● QUOTED PASSAGE:
-.-.-

3dLabs is also an example of the distinct segmentation of the consumer and engineering market for graphic cards in the PC market. The second PC I inherited in my first CAD job had was a 386 with an Nth Engine B752 - you could have built a kickass gaming system for the price of the card alone but it wouldn't put much of a dent in the price of an Iris.

[http://www.thecomputerarchive.com/archive/Displays/Video%20C...

Keep in mind that back in the 1990's all sorts of consumer grade graphic card craziness was going on in Windows boxes - e.g. VESA local bus [http://en.wikipedia.org/wiki/VESA_Local_Bus] and the volume of new Windows machines was exploding and many of them were running graphically intensive games.

2
marshray 5 days ago 2 replies      
The moderate experience I have with OpenGL confirms this explanation. However, it sort of misses the point. The author may be a bit too close to OpenGL to judge the relative significance of the all the historical details he knows.

Take a step back:

A) There's no way in hell Microsoft would allow OpenGL to take the lead from Direct3D on Windows and Xbox. They would wield the carrots and the sticks to prop up Direct3D (and perhaps even disadvantage OpenGL) if it ever came down to it.

B) OpenGL is a success by any objective measure. Nearly every platform except Windows and Xbox uses it exclusively. E.g. mobiles. Game consoles may have dedicated APIs but I'm sure there's a better OpenGL compat layer than a Direct3D.

Recently I've developed some code on Linux for OpenGL 3.3 with GLSL and it is awesome.

3
latch 5 days ago 3 replies      
As if Glide never existed

In all seriousness, I did 1 graphics programming course back in the day, and it was pretty insane. This was all in OpenGL. The amount of code required to draw the simplest scene was massive. I seem to remember there's a built-in teapot primitive, and I ended up just using that to construct everything (yes, there are simpler built-in primitives, but none nearly as cool as a teapot). I didn't do very well in that course.

-.-.-

● EXERCISE BRIEF: In the forum thread, which graphics card was in the second PC inherited at the first CAD job?

● DATA PROVIDED:
-.-.-

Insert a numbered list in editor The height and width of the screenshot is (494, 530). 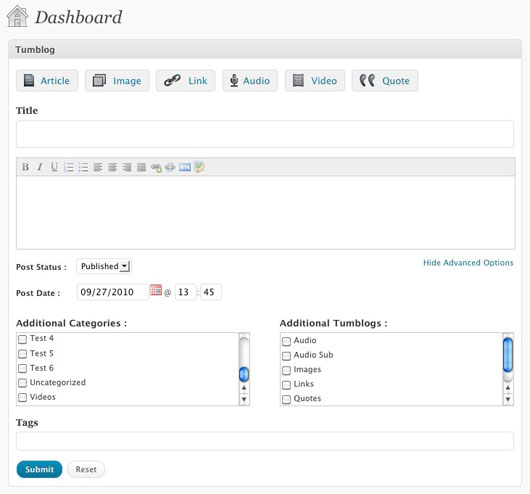[69, 167]
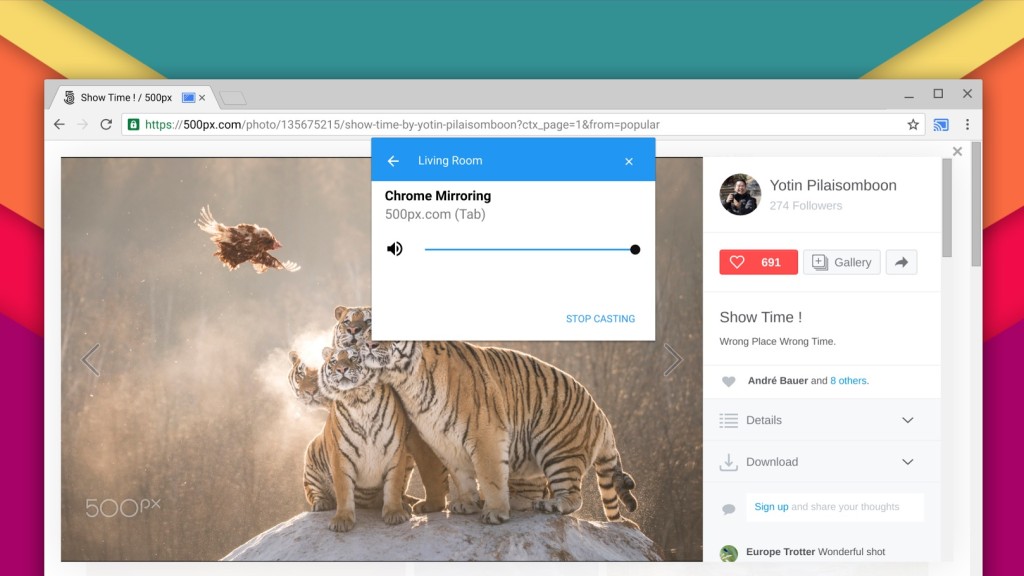Share the photo via the arrow icon

click(x=901, y=261)
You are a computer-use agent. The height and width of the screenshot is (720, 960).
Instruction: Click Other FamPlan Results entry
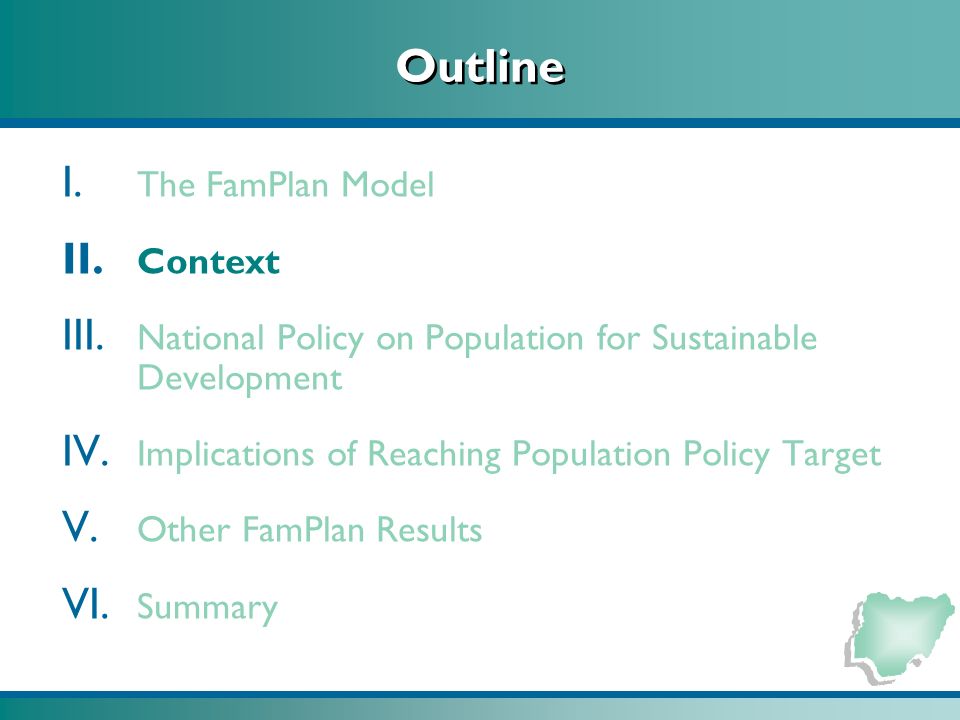pos(310,529)

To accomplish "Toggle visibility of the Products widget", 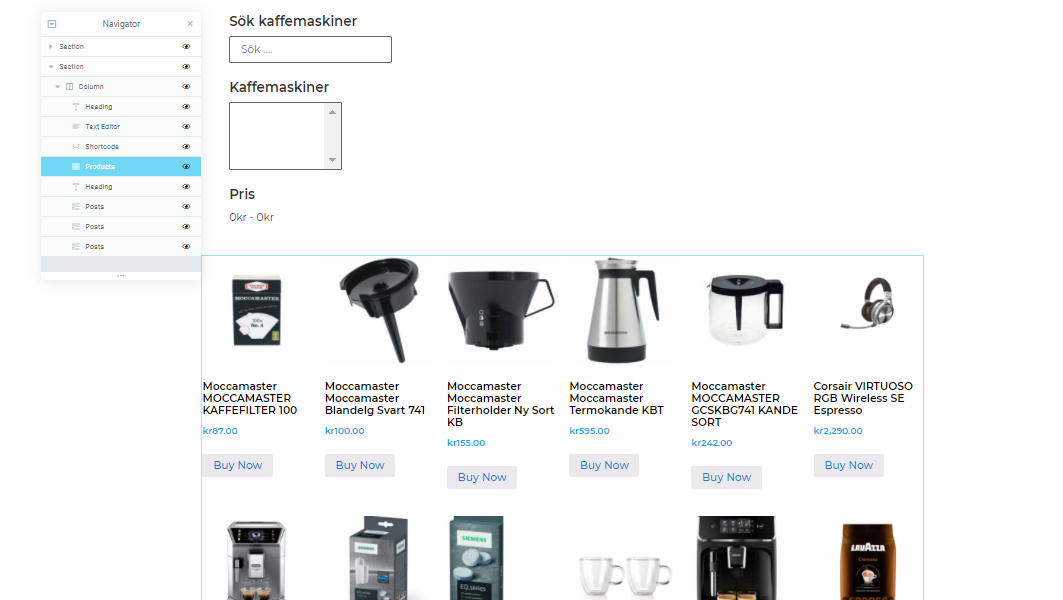I will tap(186, 167).
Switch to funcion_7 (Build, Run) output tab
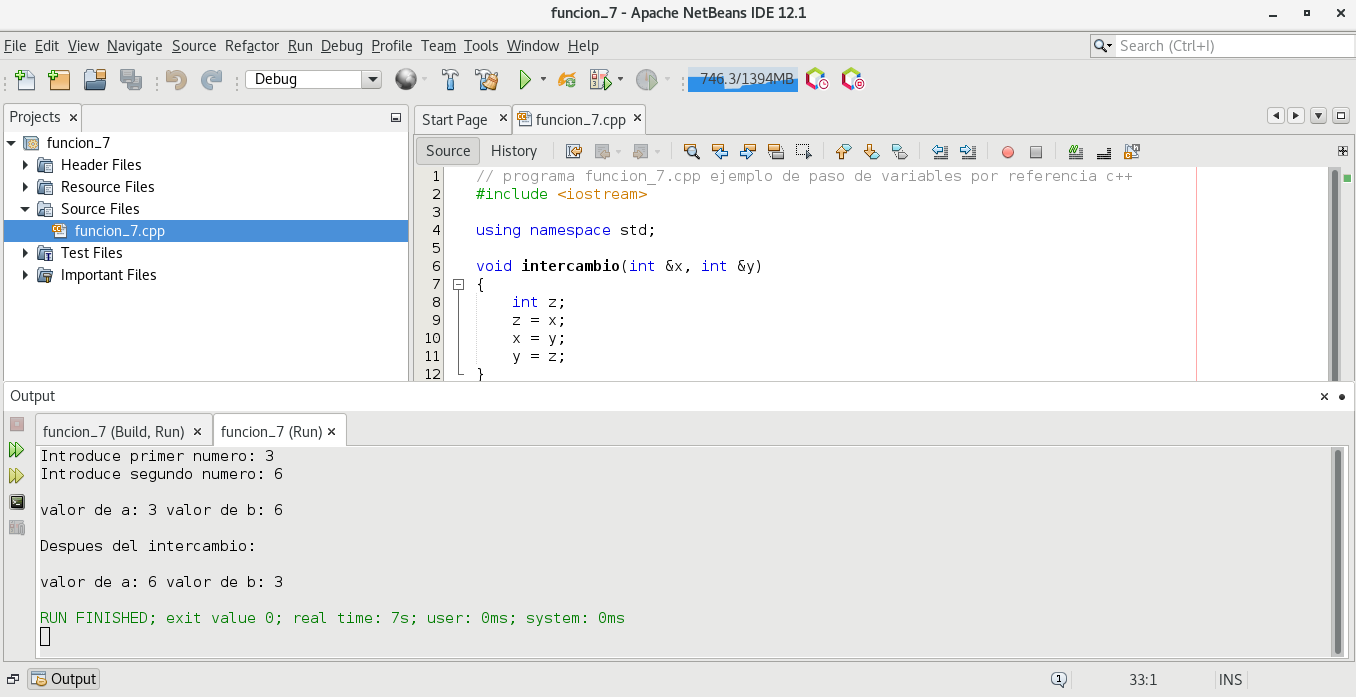Viewport: 1356px width, 697px height. [x=113, y=432]
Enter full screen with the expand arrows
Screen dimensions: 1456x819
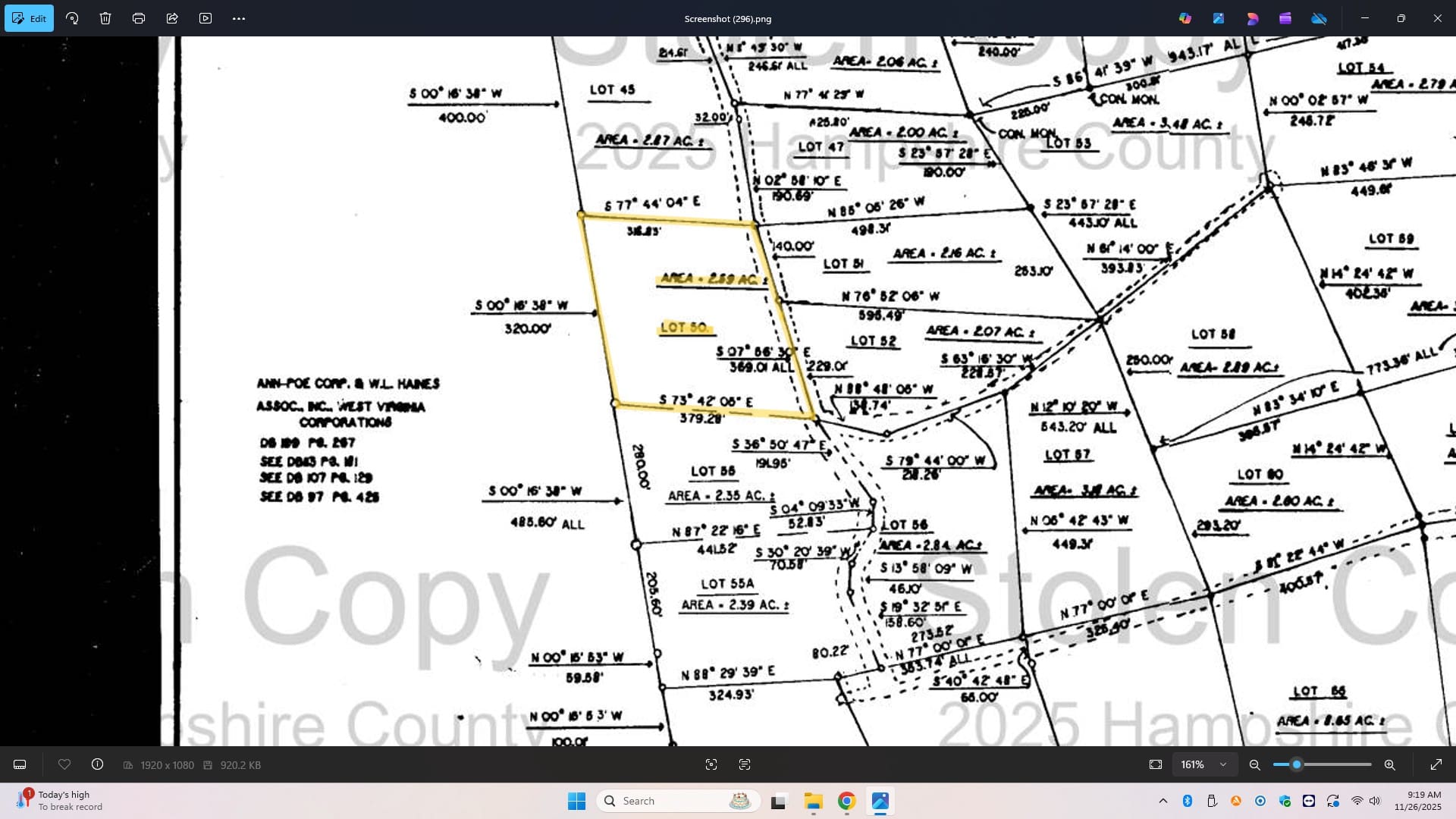tap(1436, 764)
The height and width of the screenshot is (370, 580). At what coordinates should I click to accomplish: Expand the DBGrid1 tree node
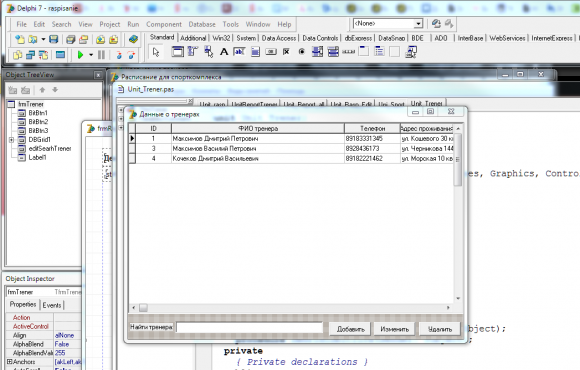11,140
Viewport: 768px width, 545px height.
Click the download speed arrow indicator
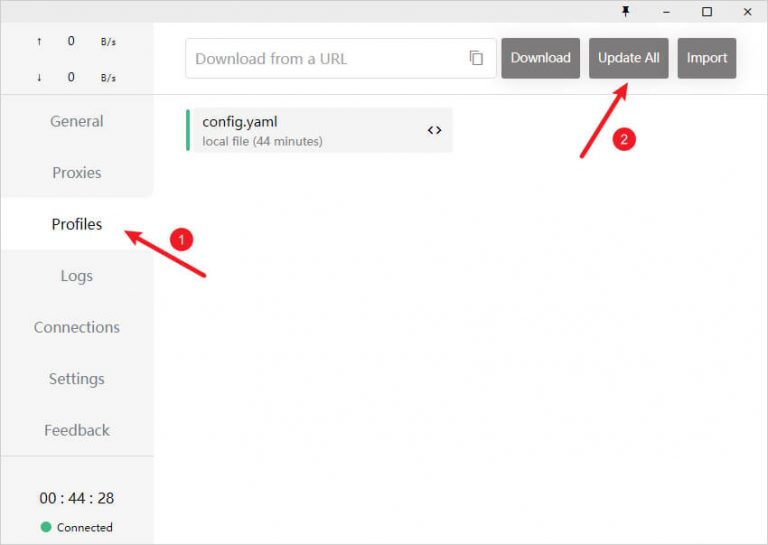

-.-.-

● TASK ANSWER: An Nth Engine B752.